Josef Fiala (Joseph Fiala) (3 February 1748 – 31 July 1816), was a Czech composer, oboist, viola da gamba virtuoso, cellist, and pedagogue of the Classical period.

Life
He was born in Lochovice in Bohemia and began his musical career there as an oboist in the service of Countess Valpruga Netolická. The countess supported his studies of oboe with Jan Šťastný in Prague. He also studied violoncello and viola da gamba with František Josef Werner.
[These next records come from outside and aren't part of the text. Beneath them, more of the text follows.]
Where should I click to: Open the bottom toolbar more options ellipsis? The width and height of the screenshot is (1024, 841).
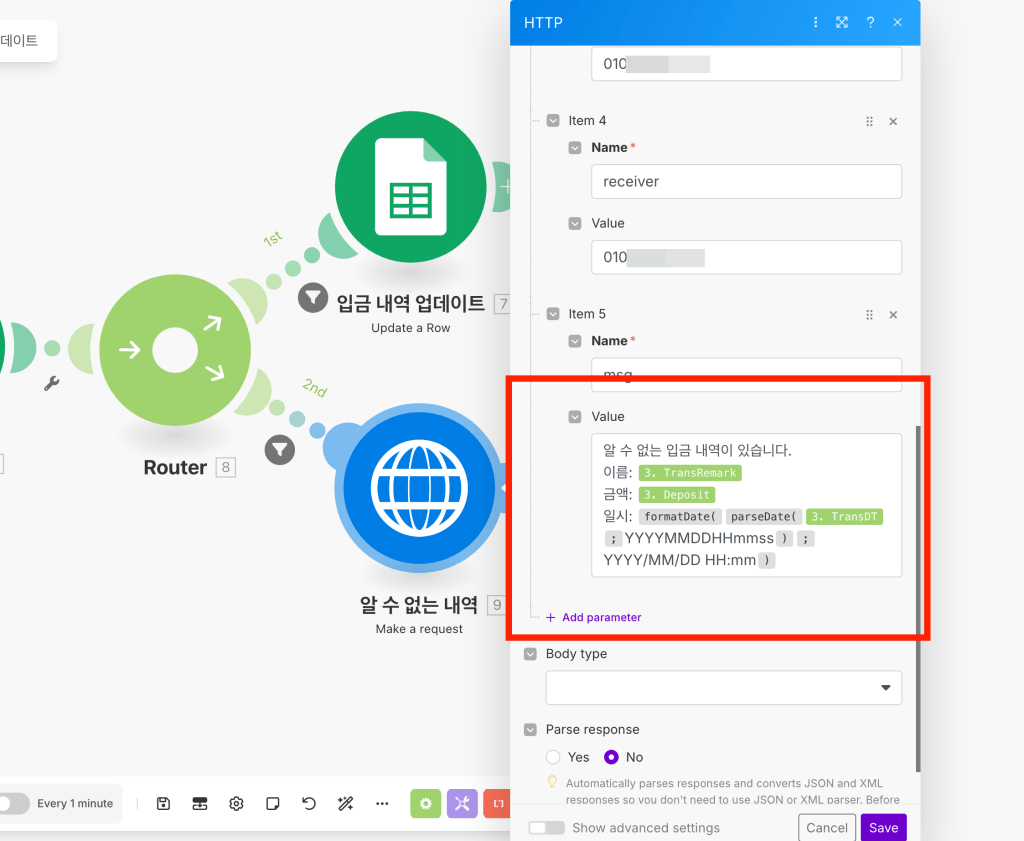point(382,803)
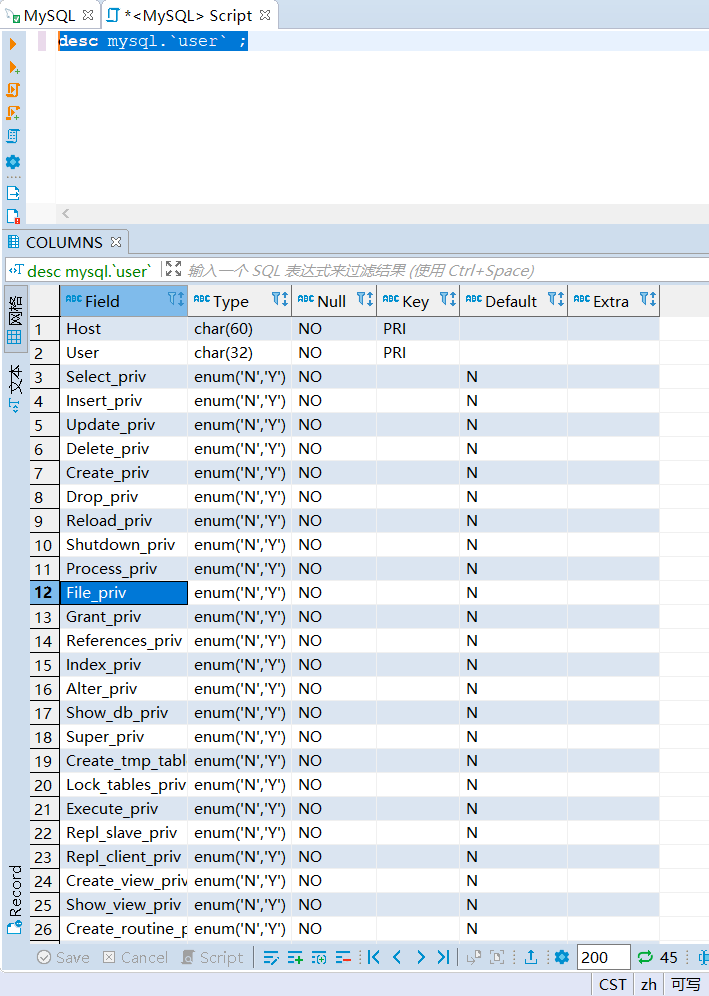Click the Export result set icon
Viewport: 709px width, 996px height.
tap(531, 957)
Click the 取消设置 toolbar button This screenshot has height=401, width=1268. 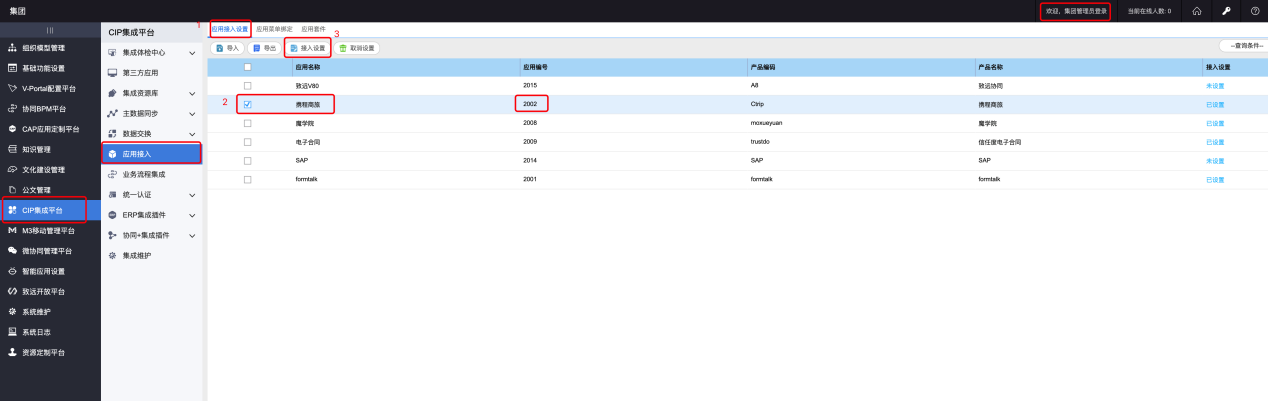tap(357, 48)
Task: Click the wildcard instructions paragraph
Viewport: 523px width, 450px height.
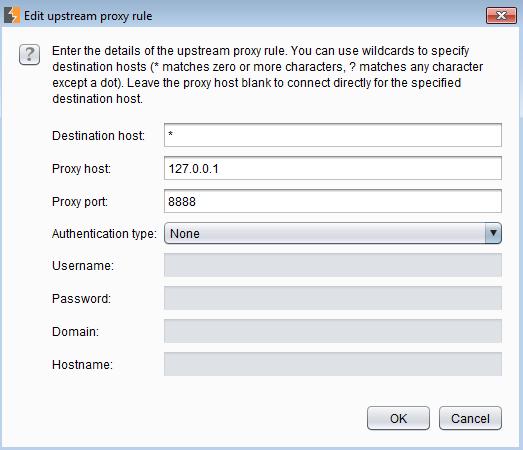Action: pos(267,75)
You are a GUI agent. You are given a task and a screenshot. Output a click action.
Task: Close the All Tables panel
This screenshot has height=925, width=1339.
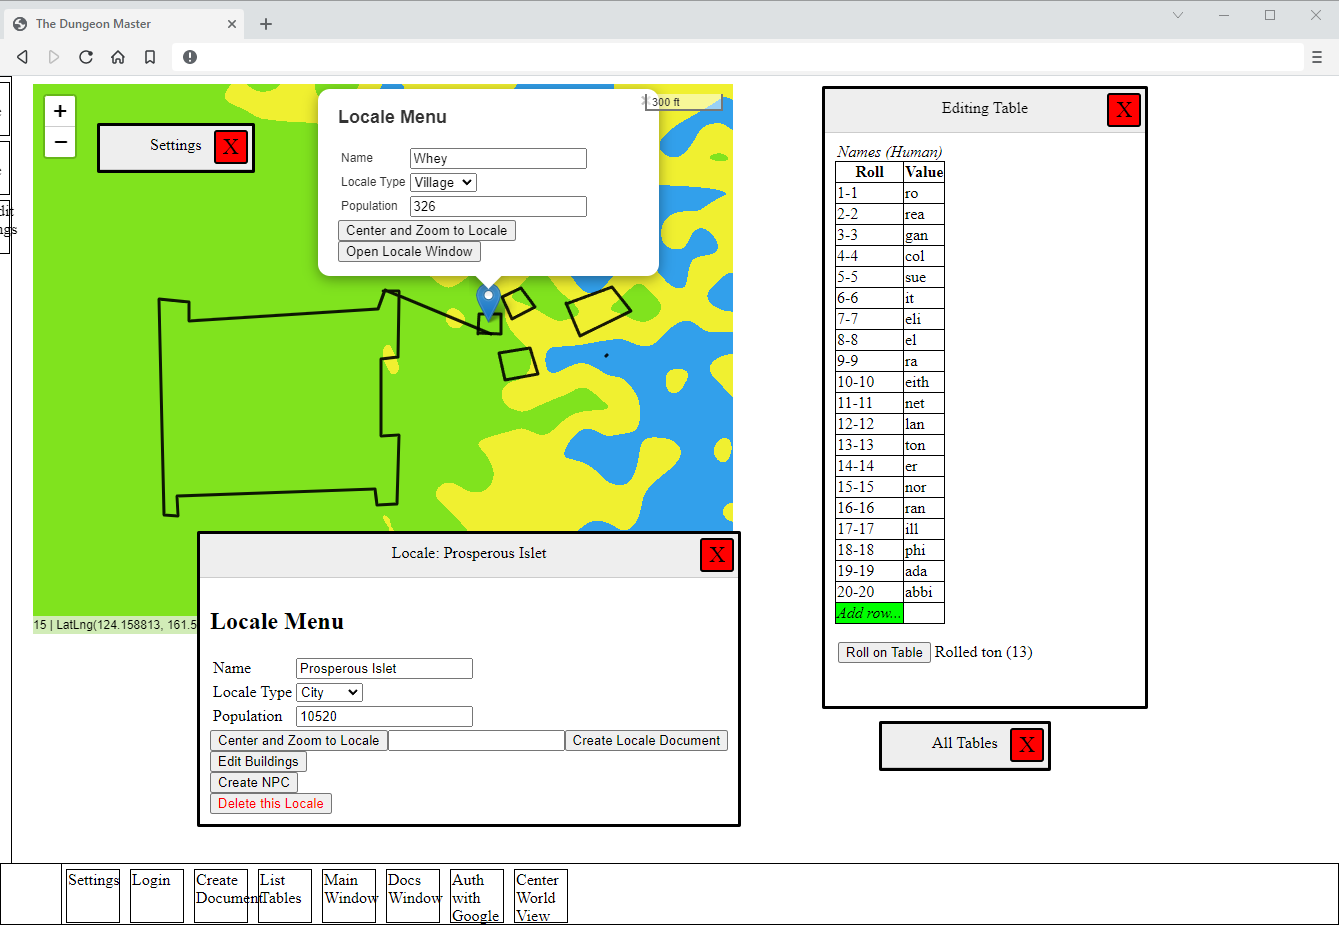pos(1027,745)
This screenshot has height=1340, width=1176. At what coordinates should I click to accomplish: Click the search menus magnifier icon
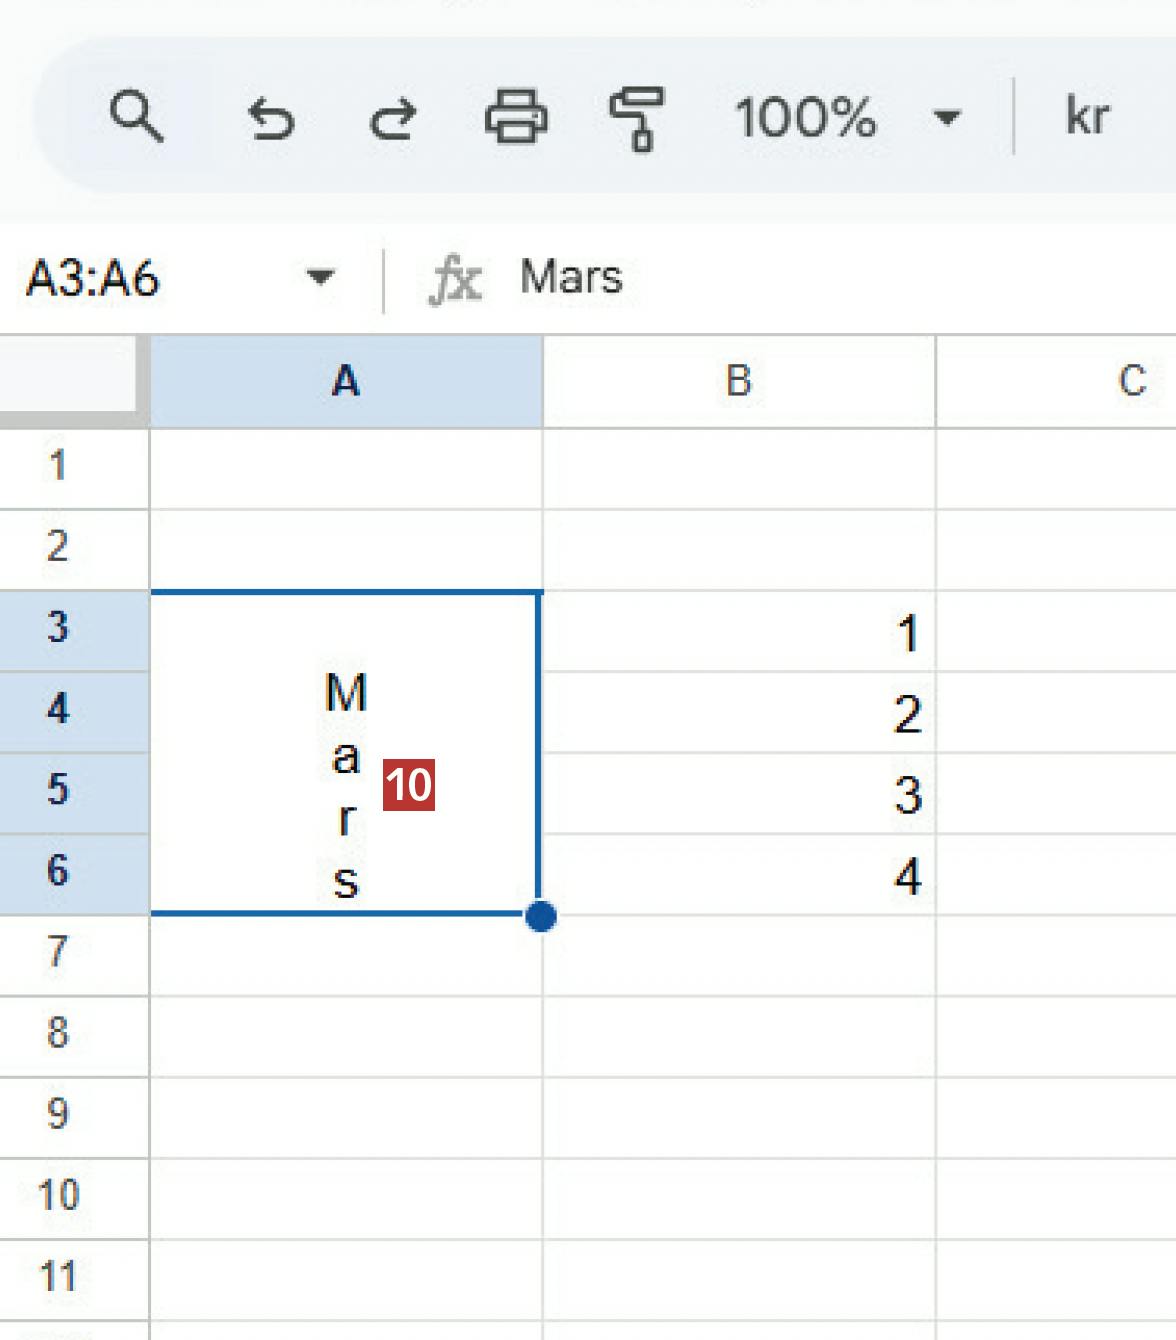tap(136, 117)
In 1774 he left to Bavaria to play the oboe in the orchestra of Count Ernst Kraft von Oettingen-Wallerstein. In 1777 he moved to Munich to serve in the court orchestra of Elector Maximilian Joseph. Here he married Josefina Procházková, a daughter of his colleague from the orchestra, horn player Matyáš Procházka. That year in Munich, Wolfgang Amadeus Mozart befriended Fiala and was greatly impressed by his compositions. After the death of the Elector in 1778 Mozart helped him secure a position in Salzburg.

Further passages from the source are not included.